** Begin SOURCE DATA **
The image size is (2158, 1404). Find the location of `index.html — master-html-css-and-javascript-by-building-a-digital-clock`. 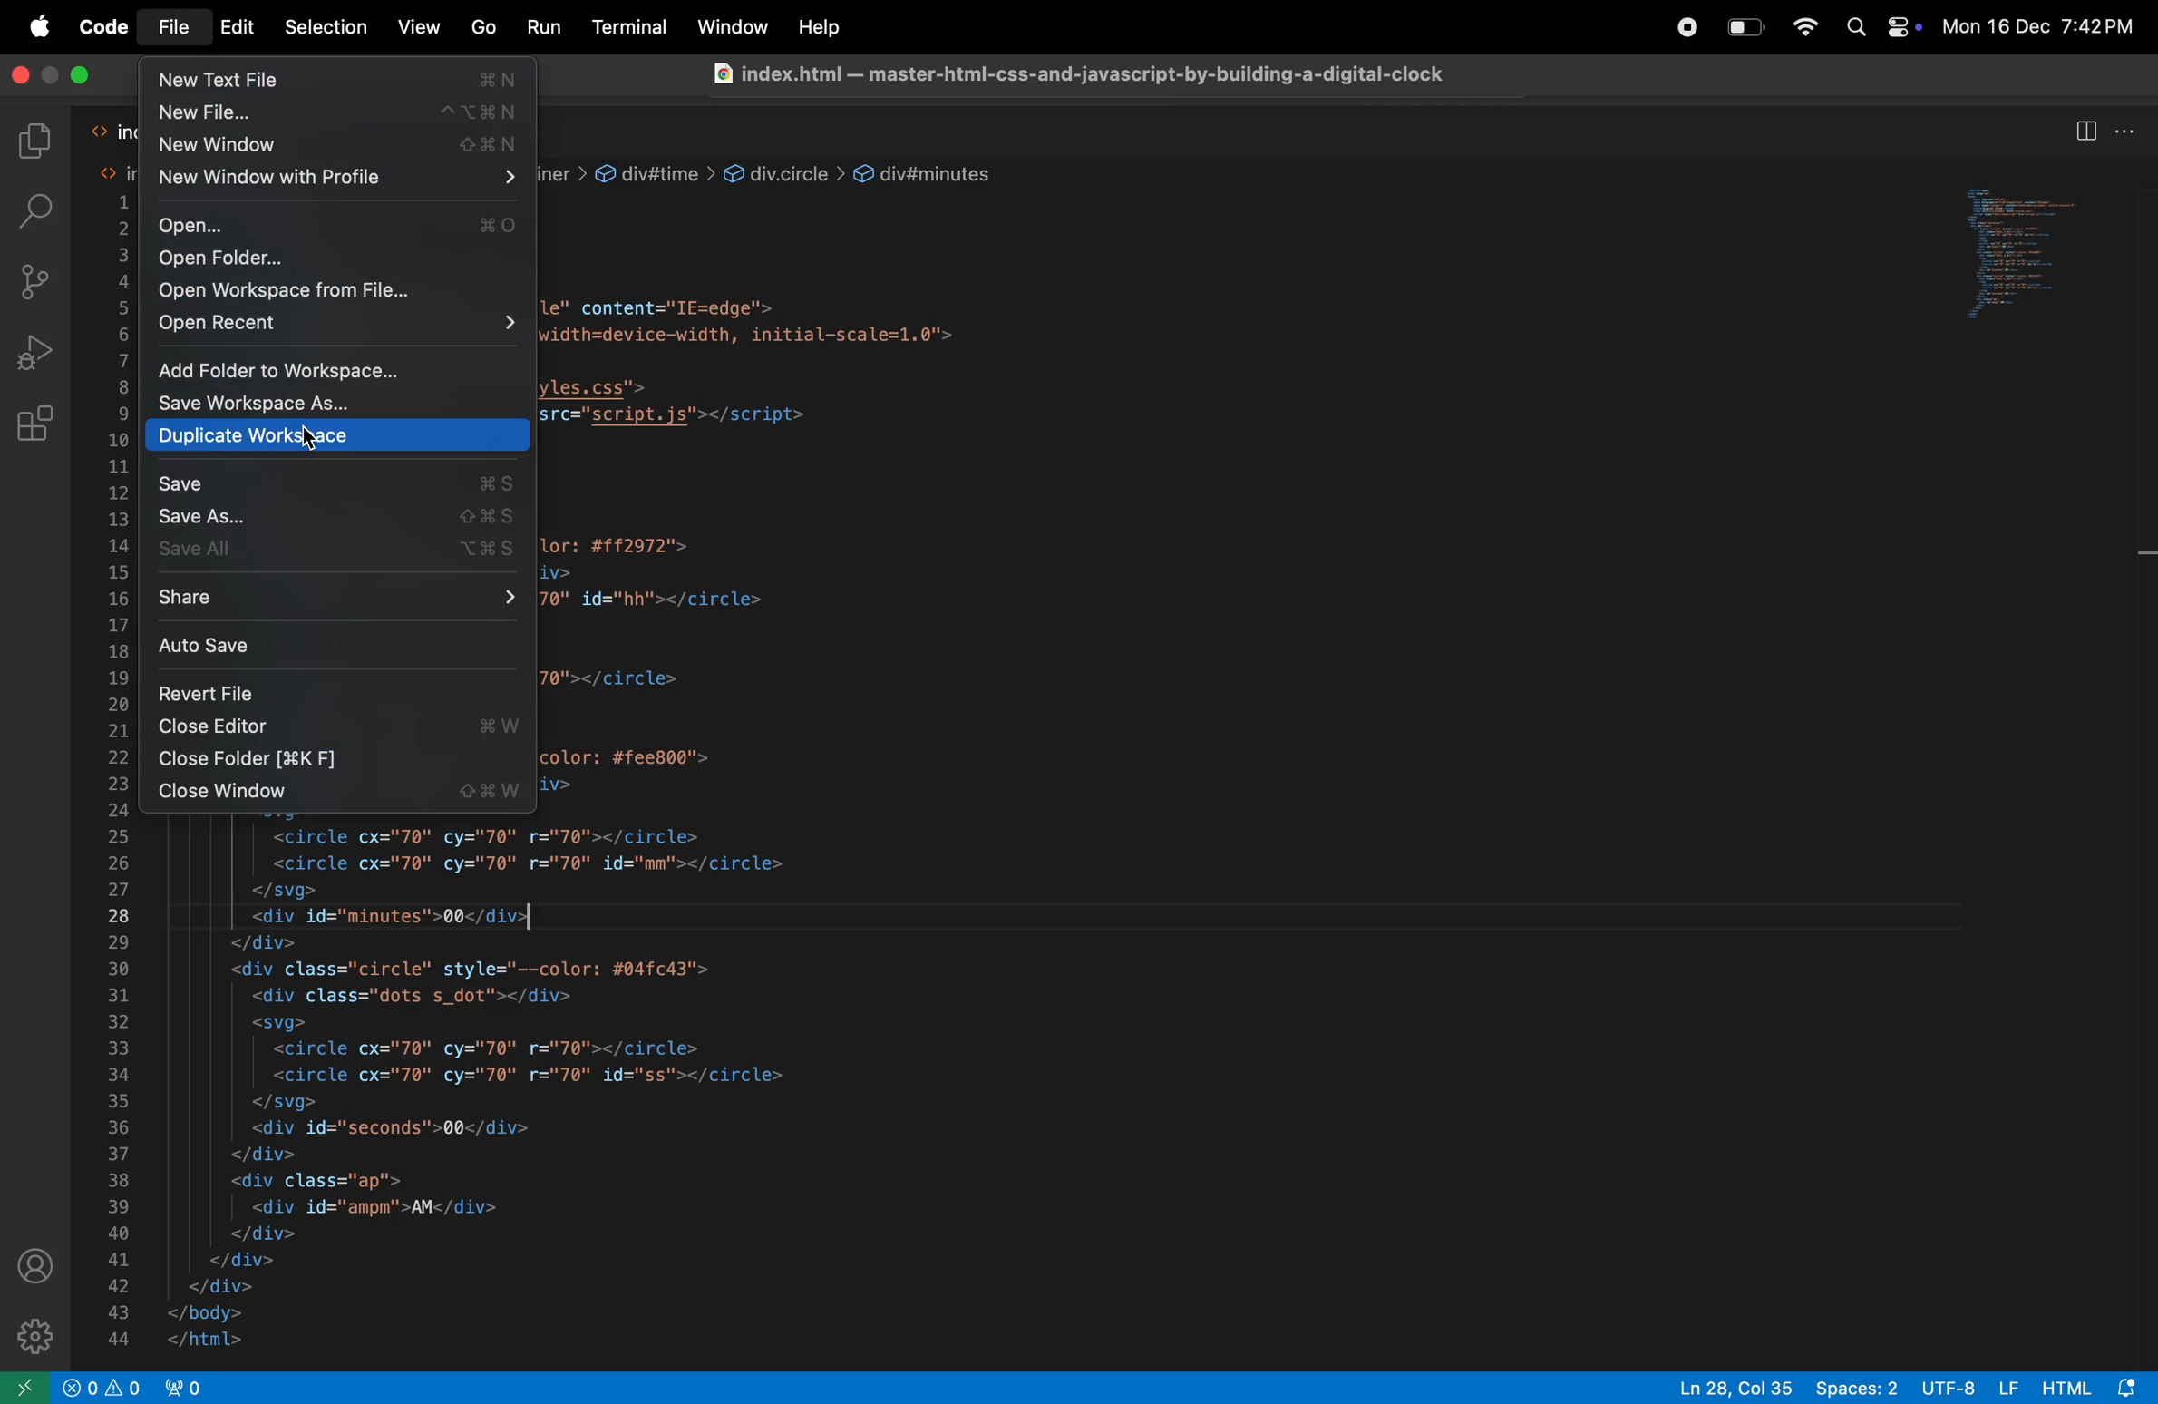

index.html — master-html-css-and-javascript-by-building-a-digital-clock is located at coordinates (1078, 75).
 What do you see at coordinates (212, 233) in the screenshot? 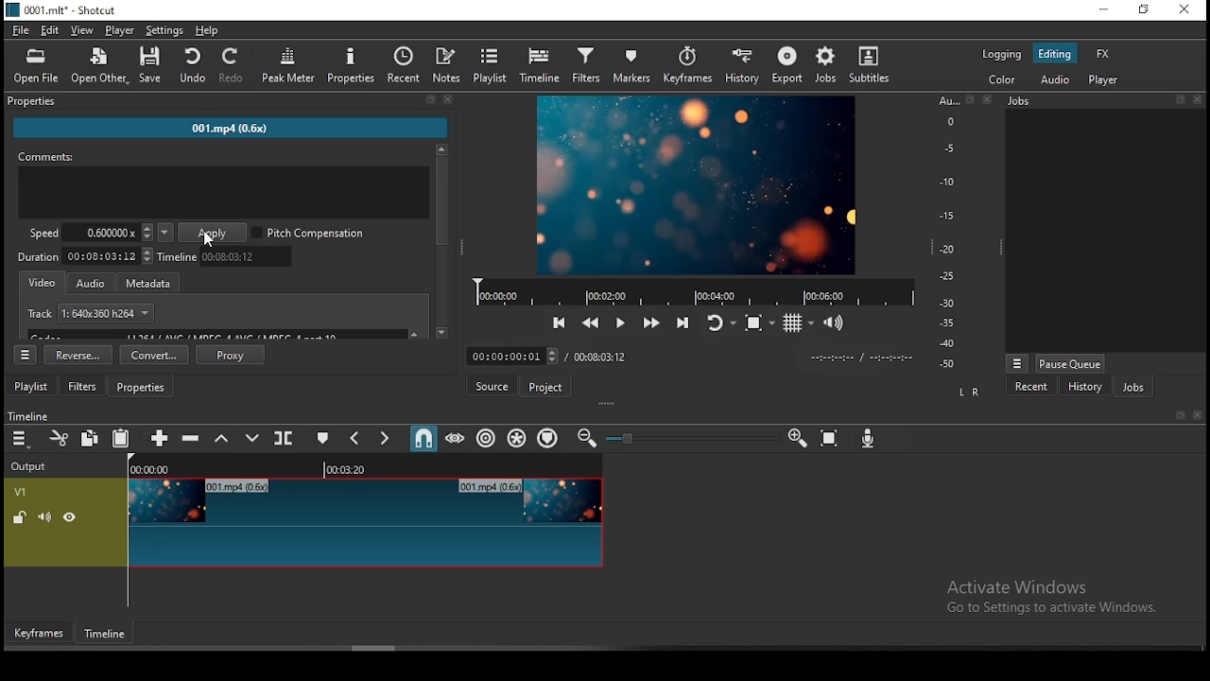
I see `apply` at bounding box center [212, 233].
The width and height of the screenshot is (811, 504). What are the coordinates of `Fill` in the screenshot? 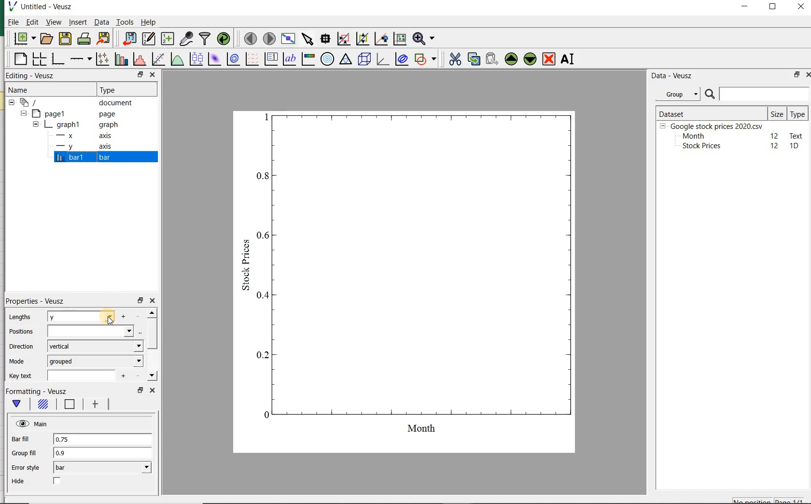 It's located at (44, 405).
** End SOURCE DATA **
TASK ::
Copy the data word for word, starting at the very beginning and going on through the line with "coordinates (1078, 75).". Leave the pictures out.

SOLUTION FOR THIS TASK ::
The image size is (2158, 1404). Find the location of `index.html — master-html-css-and-javascript-by-building-a-digital-clock`. 

index.html — master-html-css-and-javascript-by-building-a-digital-clock is located at coordinates (1078, 75).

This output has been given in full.